Monica’s brown eyes were rolling at each of Kirk’s words.

“There is no creepiness!  That’s what’s great about it!” Kirk remarked.  “It’s a holiday of giving!”

“Oh, like Christmas,” Dr. Renston realized.

“No, better than Christmas.  Plus, it’s not a religious holiday, so all you Jews, Muslims, Buddhists, and Hinduists are not left out!”

“Well, will you all applaud for Master Cane’s discovery?” Indigo questioned the town.

Everyone clapped loudly for Kirk.

“Wait, you still don’t understand Festivus!” Kirk cried in dismay.  “That’s not the whole holid…forget it.  Fuck.”  He left the scene, humming a tune he wrote as a teenager.

*                             *                             *

 

The next day, Kirk turned to Dr. Renston’s three misbehaving children, who were  named Craig, Clyde, and Chad.

“Kids, can you fetch St. Hoffa, the Patron Saint of Hope, from Slotown?”

“Why should we?” snapped Clyde.

“Because if you do, your father will spoil you three to no end.”

The three children cackled with selfish greed, and skipped out of town.

“Kirk, this Festivus shindig will turn out horrible,” Monica told Kirk.

“Nosiree!  Sweetie, you never know.  This may be the best thing that ever happened to Fillville.”

“I swear, Kirk, Festivus will be a disaster.”

*                             *                             *

“We got ‘im good!” Craig told Kirk two days later when the brothers returned.  Inside the huge bag was a dark man who was muttering terrifying poetry to himself.

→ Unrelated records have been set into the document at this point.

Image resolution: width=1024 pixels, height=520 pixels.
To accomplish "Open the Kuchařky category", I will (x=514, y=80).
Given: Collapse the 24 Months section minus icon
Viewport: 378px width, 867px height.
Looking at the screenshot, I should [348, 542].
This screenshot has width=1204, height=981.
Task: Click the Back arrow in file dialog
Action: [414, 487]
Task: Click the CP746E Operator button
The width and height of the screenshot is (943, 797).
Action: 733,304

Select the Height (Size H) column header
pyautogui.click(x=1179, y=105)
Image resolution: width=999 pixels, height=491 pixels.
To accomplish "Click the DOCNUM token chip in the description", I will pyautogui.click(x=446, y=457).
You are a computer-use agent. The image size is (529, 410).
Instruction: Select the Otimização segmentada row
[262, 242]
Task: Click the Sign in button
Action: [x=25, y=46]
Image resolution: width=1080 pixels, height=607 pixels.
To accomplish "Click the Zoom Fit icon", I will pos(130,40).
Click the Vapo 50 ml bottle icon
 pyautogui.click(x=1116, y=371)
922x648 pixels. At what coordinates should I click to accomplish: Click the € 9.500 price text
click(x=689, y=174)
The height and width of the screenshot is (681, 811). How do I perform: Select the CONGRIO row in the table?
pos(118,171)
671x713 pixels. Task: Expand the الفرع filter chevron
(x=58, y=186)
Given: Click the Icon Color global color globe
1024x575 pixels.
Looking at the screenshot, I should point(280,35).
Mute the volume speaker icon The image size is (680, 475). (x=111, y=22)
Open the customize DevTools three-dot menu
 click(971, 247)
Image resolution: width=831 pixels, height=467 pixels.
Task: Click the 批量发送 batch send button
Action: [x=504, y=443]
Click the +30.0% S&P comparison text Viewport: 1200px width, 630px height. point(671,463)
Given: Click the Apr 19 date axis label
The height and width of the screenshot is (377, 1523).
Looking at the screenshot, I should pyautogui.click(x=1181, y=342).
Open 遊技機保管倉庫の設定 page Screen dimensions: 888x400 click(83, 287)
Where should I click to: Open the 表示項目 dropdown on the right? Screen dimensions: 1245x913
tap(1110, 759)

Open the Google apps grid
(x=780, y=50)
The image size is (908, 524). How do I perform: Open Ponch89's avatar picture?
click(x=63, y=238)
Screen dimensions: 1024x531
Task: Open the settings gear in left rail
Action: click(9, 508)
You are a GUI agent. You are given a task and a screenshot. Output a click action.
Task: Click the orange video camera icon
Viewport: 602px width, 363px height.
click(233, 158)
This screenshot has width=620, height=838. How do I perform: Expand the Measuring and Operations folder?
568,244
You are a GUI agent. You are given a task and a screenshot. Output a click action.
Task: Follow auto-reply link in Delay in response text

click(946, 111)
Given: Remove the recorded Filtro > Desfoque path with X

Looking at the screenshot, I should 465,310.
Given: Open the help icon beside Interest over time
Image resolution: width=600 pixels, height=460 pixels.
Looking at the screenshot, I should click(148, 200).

“This isn’t St. Hoffa.  This is St. Kafka, the Patron Saint of Doom!  You musta not gone north enough.  It’s Slotown, not Agview.”

“Sure,” Chad chuckled.  As they left Fillville again, the wicked children had a new plan.  In an underground mansion located below Fillville lived a British aristocrat named Mr. Brownstone.  This Mr. Brownstone was banished from Fillville for cannibalism.  Since Mr. Brownstone was an urban legend, feeding someone to him seemed rather funny.  So, when the evil kids returned from Slotown, they slid St. Hoffa’s plump, juicy body into the large hole on the outskirts of town which led to the Brownstone Manor underground.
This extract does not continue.